• **Work item**:
Among the records that follow, find the line with "Task: Click inside the Dossier text field" and the line with "620x487 pixels.". Set down those lines and all lines between them exactly, without adding anything.

• **Materials provided**:
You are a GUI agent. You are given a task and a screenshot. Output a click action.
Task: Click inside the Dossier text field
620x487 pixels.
--
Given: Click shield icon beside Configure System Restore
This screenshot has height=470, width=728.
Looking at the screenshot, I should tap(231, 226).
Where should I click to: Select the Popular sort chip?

• **Completed task**:
Task: Click inside the Dossier text field
620x487 pixels.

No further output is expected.